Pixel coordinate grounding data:
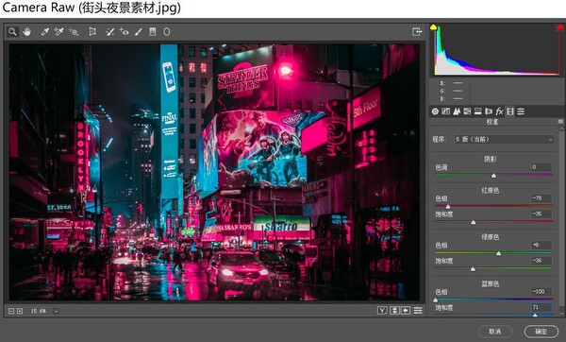Toggle the before/after preview Y button
This screenshot has height=342, width=566.
pos(382,310)
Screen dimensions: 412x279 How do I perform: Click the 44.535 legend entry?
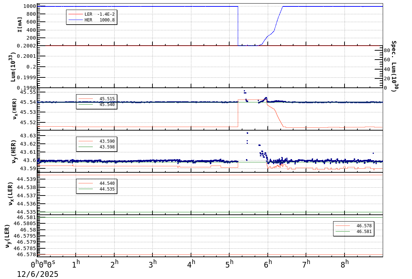click(96, 189)
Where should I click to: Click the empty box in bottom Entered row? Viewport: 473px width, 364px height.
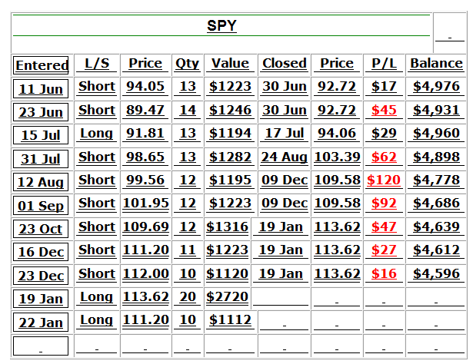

_WHAT THIS TASK INVOLVES_
Every line from the one holding "Screen dimensions: 412x279" through the end of the records above must be reproduced verbatim, pictures excepted.

_TASK SOLUTION_
Screen dimensions: 412x279 How do I perform: Click the 44.535 legend entry?
click(96, 189)
Where should I click to: Click the empty box in bottom Entered row? Viewport: 473px width, 364px height.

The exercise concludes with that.